Crime and Punishment (1998) (Patrick Dempsey, Ben Kingsley)
Made-for-TV movies have this hue about them that is hard to define. They obviously must conform to specific running times and cannot stray too far from the content regulations that govern them. Yet every once in a while, a TV movie rises above your typical Judith Light fare and actually becomes ambitious. Such is the case with 1998's Crime and Punishment, which is a perfect example of why casting is so key to these network projects -- instead of Richard Crenna, Tracey Gold and Robert Urich, we (mercifully) get Ben Kingsley, Julie Delpy, and Patrick Dempsey.

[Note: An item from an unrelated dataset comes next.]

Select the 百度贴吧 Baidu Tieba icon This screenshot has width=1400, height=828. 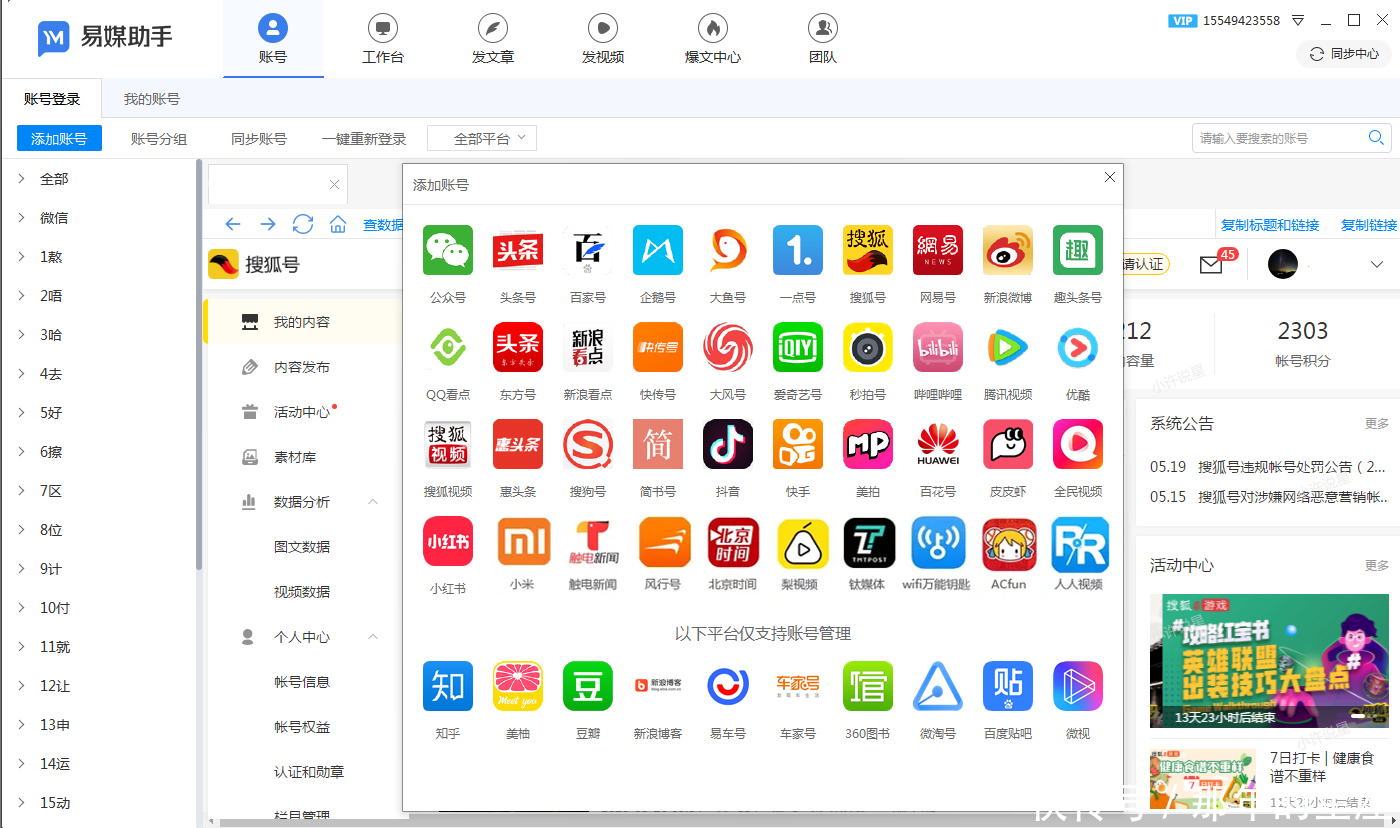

In fact, it is Dempsey -- not Kingsley as one might expect -- who plays the Russian citizen Rodya Raskolnikov, and he's actually not half bad. The key to playing an intellectual character such as the revolutionary student Raskolnikov -- which Dempsey seems to latch onto -- is to hint at his unspoken thoughts during the passages when he cannot express aloud what is actually going through his head. After all, Raskolnikov has decided to murder a local pawnbroker who is cruel and without compassion. Although he has convinced himself by justifying her death as a necessary action, the arrival of her sister at the scene of the crime incites him to commit a second murder in order to eliminate any witnesses, and thus begins the inner trauma he experiences.

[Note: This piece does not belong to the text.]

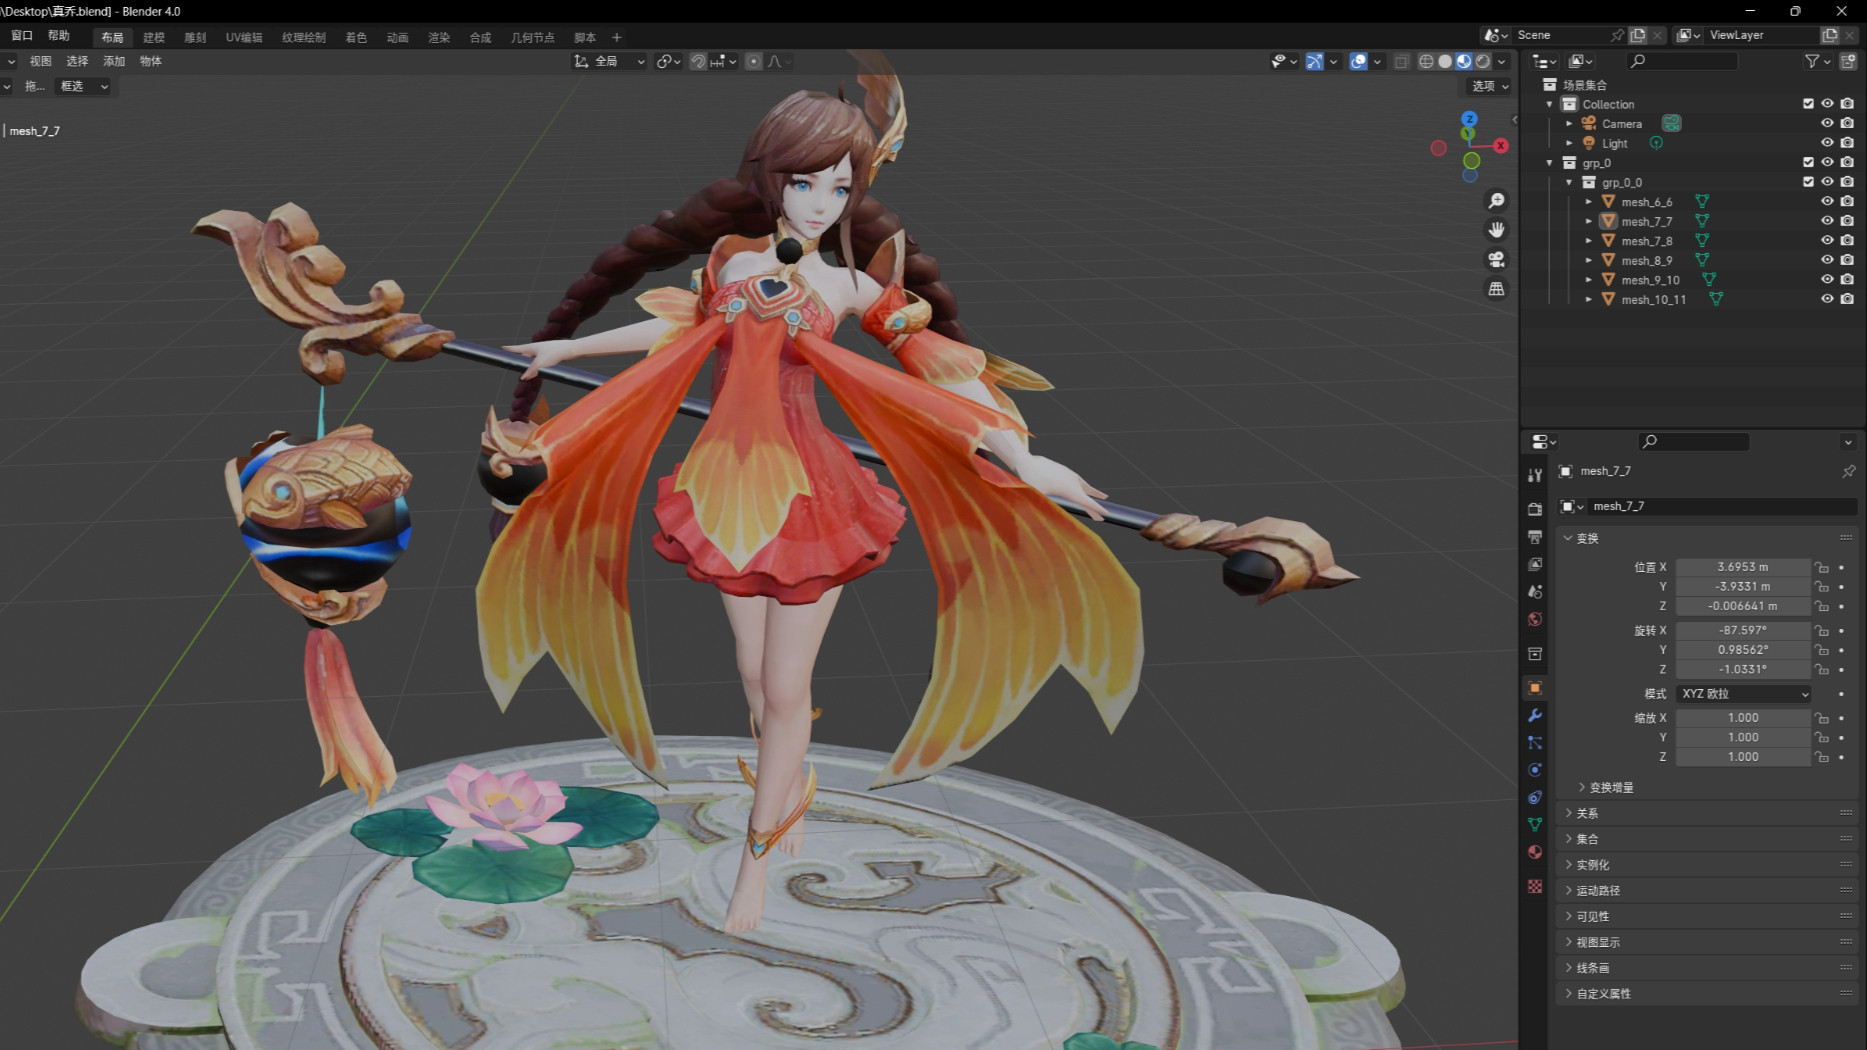Switch to wireframe viewport shading
The image size is (1867, 1050).
click(1426, 62)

The players here are for the most part quite good, particularly in their attempts at Russian accents. Eddie Marsan is aptly jovial as Raskolnikov's best friend Dimitri, Lili Horvath is accordingly innocent as Raskolnikov's sister Dounia, József Gyabronka is maliciously conniving as Dounia's persistent suitor Luzhin, and Julie Delpy plays the saintly Sofia with a self-assurance that supercedes the hooker-with-a-heart-of-gold stereotype. The real meat and potatoes of Fyodor Dostoyevsky's novel, however, has always been the psychological chess match between the police detective Porfiry (Ben Kingsley) and Raskolnikov. While a couple of their conversations aren't as suspenseful to watch as they are to read in the book, the tension is still established fairly well at a couple of key moments.

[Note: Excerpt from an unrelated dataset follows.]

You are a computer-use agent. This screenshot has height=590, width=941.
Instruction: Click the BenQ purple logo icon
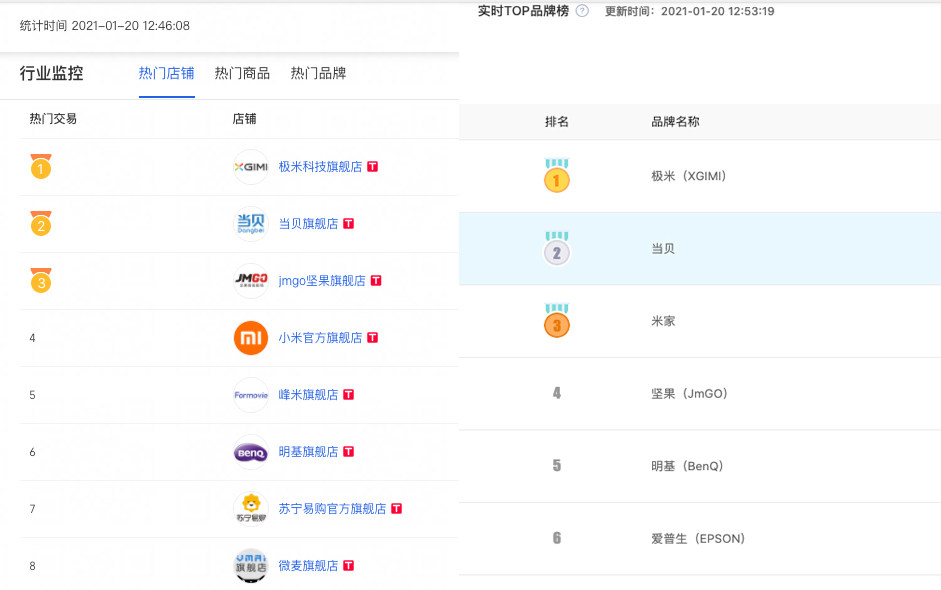click(x=250, y=452)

I found a lot of the sets and settings were admirably presented; I believe much of Crime and Punishment was filmed in Poland. The filmmakers were obviously obliged to condense certain expository passages from the 600+ page novel, but it still touches on some of the major themes, including the superman/Napoleonic complex aspects and Dostoyevsky's commentary on social class systems. In the end though, nothing can really match the book in terms of the moral and ethical debate that rages inside Raskolnikov's tortured head. If one concedes this point as simply unfilmable, then the production does as well as can possibly be expected.